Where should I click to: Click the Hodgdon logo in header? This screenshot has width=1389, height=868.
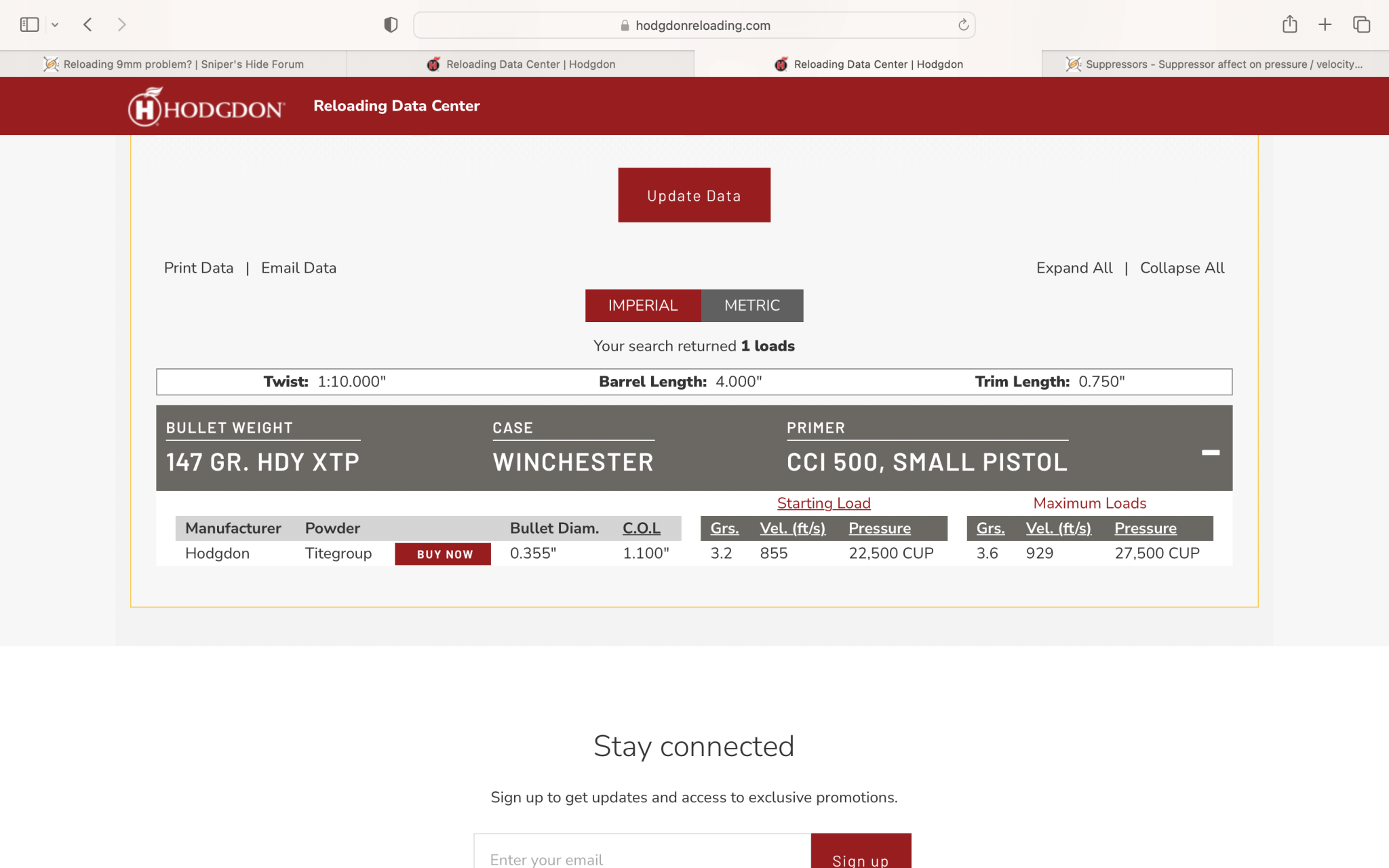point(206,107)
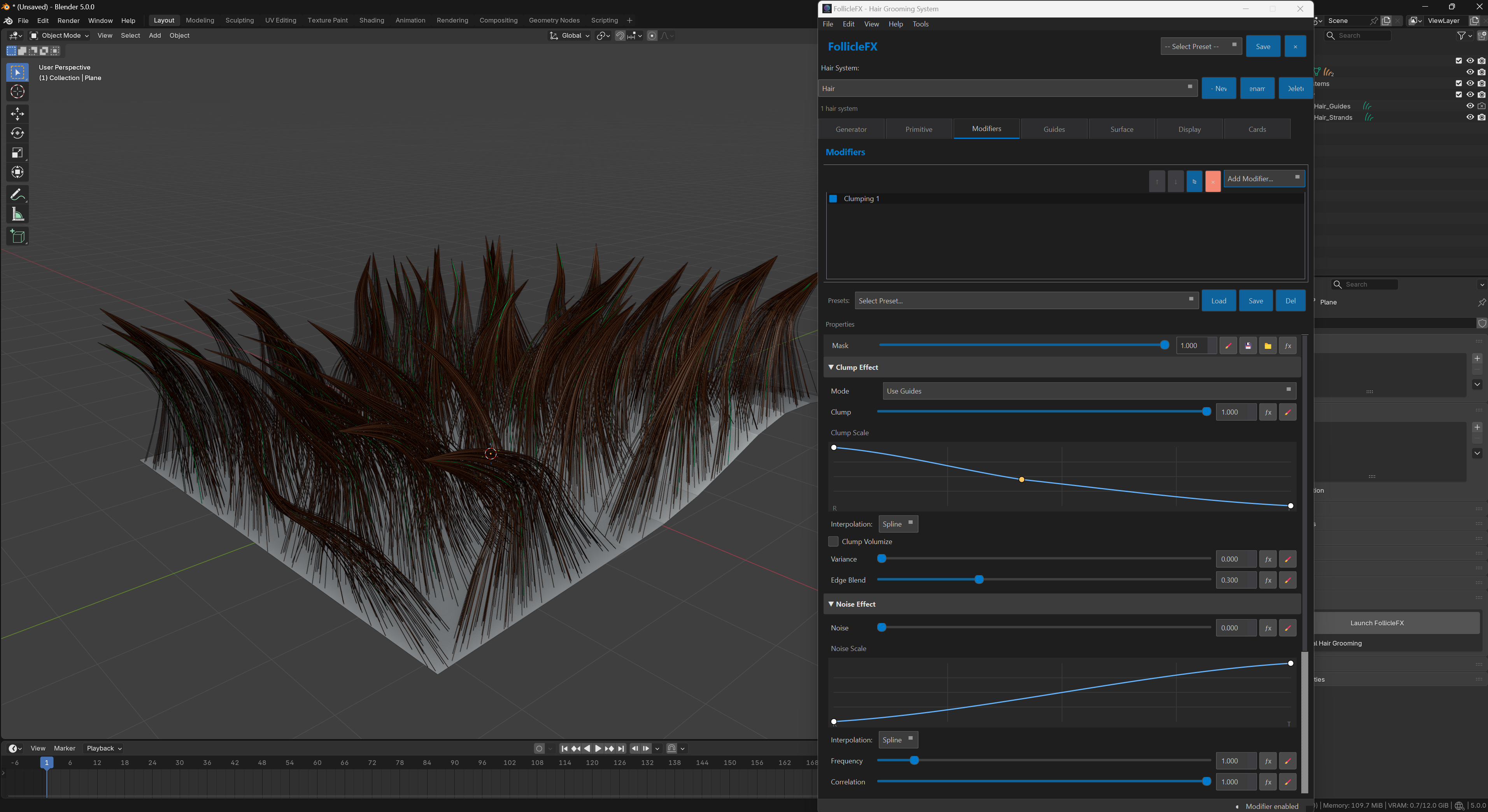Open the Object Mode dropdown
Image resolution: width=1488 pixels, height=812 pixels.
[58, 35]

- Instructions to follow
Rewrite the material with every "header" changed to "banner" and all other text left the same. Omit the pictures from your version.

- Exercise answer
Where should I click to: Click the Hodgdon logo in banner? This screenshot has width=1389, height=868.
point(206,107)
Open the Object Mode dropdown
Image resolution: width=1488 pixels, height=812 pixels.
[58, 35]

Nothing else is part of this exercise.